For the two incorrect answers, both use the Internet, so both cannot provide QoS services. The Internet VPN option does encrypt the data to keep it private.

5. C. A virtual network function (VNF) is a virtual version of a networking appliance, such as a virtual router (like the Cisco CSR) or virtual firewall (like the Cisco ASAv). VNFs are deployed as a VM, with customer access to the user interface, so that customers can then configure the VNF to meet their needs.

Cloud providers can implement many networking services that create the cloud network, but not give the customer direct access to the VM or appliance. For instance, public cloud providers typically provide DNS services and address assignment services that use DHCP behind the scenes, but without giving the customer direct access to a VM that implements a DNS or DHCP server.

Chapter 28

1. A. The data plane includes all networking device actions related to the receipt, processing, and forwarding of each message, as in the case described in the question. The term table plane is not used in networking. The management plane and control plane are not concerned with the per-message forwarding actions.

2. C. The control plane includes all networking device actions that create the information used by the data plane when processing messages. The control plane includes functions like IP routing protocols and Spanning Tree Protocol (STP).

The term table plane is not used in networking. The management plane and data plane are not concerned with collecting the information that the data plane then uses.
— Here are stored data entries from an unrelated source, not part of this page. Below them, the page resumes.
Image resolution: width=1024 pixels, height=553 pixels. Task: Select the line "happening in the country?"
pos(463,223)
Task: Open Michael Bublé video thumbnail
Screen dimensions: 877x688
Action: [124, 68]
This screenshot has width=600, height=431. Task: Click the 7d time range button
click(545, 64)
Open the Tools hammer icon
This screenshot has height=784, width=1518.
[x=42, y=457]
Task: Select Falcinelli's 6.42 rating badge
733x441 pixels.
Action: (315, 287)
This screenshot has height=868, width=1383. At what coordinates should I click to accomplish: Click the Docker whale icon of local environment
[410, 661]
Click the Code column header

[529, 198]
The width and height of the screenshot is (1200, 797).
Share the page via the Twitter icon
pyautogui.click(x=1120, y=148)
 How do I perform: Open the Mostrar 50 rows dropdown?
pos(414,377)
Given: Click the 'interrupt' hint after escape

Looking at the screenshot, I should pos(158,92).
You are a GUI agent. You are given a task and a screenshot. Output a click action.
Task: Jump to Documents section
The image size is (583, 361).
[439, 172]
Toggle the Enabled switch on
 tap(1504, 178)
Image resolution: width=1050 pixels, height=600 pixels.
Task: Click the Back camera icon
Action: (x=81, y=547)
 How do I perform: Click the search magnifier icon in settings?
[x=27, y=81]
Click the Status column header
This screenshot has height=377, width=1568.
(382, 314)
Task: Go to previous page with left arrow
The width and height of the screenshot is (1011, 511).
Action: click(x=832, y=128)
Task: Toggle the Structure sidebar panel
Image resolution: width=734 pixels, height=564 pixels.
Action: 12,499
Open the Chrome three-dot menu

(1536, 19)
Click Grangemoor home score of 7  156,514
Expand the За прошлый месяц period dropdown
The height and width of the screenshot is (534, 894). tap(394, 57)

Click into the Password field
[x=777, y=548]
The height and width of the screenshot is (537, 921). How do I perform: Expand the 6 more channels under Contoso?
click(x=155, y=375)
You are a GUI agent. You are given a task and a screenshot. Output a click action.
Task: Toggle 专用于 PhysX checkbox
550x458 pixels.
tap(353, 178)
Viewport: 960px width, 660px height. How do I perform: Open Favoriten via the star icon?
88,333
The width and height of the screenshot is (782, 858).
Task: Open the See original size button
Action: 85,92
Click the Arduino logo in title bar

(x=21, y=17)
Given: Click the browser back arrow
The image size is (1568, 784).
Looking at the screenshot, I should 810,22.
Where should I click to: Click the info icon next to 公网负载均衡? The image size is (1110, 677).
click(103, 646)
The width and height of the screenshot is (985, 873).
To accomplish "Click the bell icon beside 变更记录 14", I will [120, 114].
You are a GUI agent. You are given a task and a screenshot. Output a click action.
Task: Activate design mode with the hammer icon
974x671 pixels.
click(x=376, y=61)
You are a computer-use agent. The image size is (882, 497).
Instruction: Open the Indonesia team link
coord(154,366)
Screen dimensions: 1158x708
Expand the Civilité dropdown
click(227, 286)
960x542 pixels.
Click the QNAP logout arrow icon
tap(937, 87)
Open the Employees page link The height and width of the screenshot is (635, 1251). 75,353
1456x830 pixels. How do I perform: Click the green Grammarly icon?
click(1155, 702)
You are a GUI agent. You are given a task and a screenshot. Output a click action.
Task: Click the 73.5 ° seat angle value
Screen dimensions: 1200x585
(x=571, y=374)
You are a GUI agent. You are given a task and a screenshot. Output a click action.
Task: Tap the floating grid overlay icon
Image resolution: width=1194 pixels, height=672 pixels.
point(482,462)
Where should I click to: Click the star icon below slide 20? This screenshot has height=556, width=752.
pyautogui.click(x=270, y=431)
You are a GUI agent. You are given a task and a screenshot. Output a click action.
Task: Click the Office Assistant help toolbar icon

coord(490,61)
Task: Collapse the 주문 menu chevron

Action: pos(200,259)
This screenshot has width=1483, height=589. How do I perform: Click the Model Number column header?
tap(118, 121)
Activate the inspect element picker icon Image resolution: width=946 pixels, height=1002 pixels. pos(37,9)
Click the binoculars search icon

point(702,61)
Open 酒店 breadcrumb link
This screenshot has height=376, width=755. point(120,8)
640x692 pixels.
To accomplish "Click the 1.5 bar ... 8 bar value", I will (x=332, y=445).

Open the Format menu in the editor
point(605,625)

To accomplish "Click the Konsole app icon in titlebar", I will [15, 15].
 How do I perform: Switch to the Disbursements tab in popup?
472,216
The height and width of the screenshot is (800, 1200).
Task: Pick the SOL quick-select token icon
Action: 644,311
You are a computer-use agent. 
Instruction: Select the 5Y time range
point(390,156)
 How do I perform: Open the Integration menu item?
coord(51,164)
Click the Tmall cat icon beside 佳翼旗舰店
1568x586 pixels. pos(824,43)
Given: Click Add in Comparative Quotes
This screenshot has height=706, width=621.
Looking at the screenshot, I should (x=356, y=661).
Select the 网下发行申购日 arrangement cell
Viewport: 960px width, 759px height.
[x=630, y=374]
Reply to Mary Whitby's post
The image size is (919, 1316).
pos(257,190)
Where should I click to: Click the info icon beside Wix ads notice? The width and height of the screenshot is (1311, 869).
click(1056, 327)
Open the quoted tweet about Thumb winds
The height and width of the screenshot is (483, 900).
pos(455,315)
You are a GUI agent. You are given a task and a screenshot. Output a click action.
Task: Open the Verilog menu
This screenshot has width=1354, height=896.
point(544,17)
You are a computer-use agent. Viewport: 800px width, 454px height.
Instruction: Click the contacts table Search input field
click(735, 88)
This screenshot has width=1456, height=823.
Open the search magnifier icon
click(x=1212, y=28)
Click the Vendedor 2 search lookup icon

3. C. Although many variations of SDN architectures exist, they typically use a centralized controller. That controller may centralize some or even all control plane functions in the controller. However, the data plane function of receiving messages, matching them based on header fields, taking actions (like making a forwarding decision), and forwarding the message still happens on the network elements (switches) and not on the controller.

For the incorrect answers, the control plane functions may all happen on the controller, or some may happen on the controller, and some on the switches. The Northbound and Southbound Interfaces are API interfaces on the controller, not on the switches.

4. A. The Cisco Open SDN Controller uses an Open SDN model with an OpenFlow Southbound Interface as defined by the Open Networking Foundation (ONF). The ONF SDN model centralizes most control plane functions. The APIC model for data centers partially centralizes control plane functions. The APIC-EM controller (as of time of publication) makes no changes to the control plane of routers and switches, leaving those to run with a completely distributed control plane.

5. D. APIC-EM does all the features described in the answers. APIC-EM has a built-in function to discover the topology of a network, using a variety of protocols such as SSH, CDP, and LLDP. Once discovered, the APIC-EM Path Trace feature analyzes the forwarding tables on each device in comparison to a source and destination as typed in by an APIC-EM user. Path Trace then determines the path through the network, including the Layer 2 and Layer 3 paths.

The feature that uses the name Path Trace ACL Analysis (or Path Trace ACL Trace, or a similar name) refers to the additional analysis done by APIC-EM to then compare that imaginary packet to the ACLs that exist in the network. The tool shows the ACLs and points out which ACLs would deny (that is, discard) the packet based on its current configuration.